Stored data entries

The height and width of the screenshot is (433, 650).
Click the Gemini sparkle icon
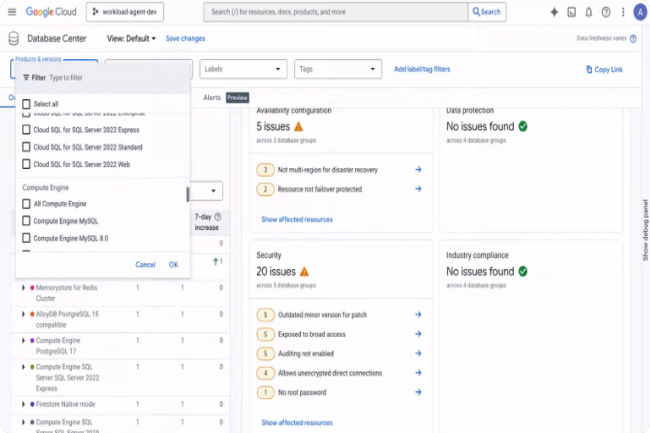pyautogui.click(x=554, y=12)
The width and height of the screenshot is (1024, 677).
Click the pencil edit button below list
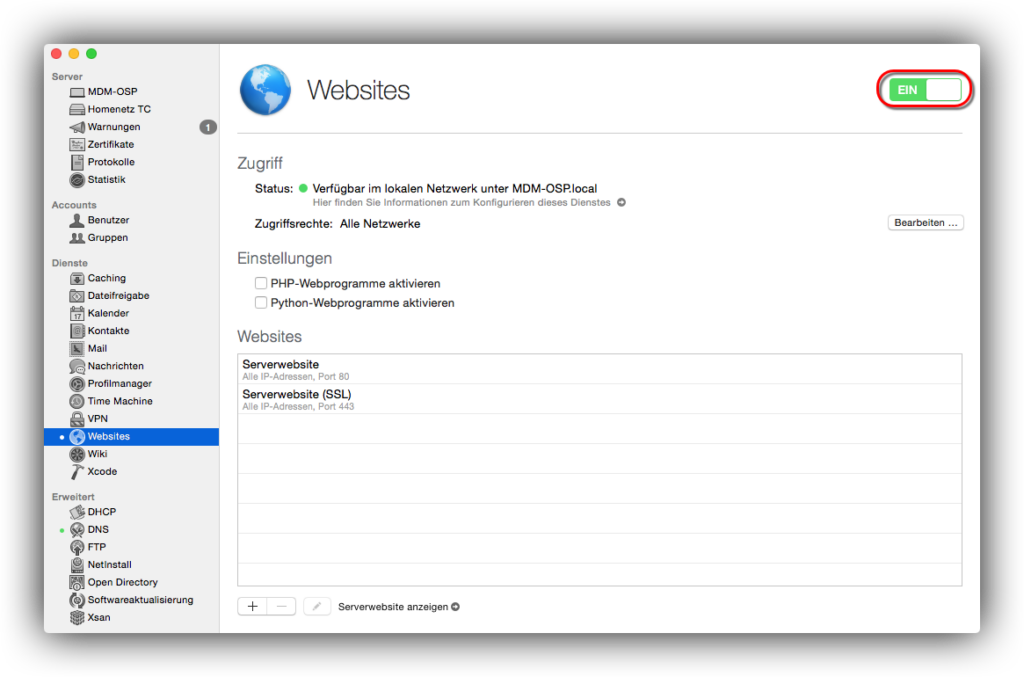316,606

TASK TO COMPLETE → Word for word, print all of the data; skip the pictures.

RESULT OF THIS EXERCISE →
The height and width of the screenshot is (433, 650).
Click the Gemini sparkle icon
pyautogui.click(x=554, y=12)
The width and height of the screenshot is (1024, 677).
Click the pencil edit button below list
316,606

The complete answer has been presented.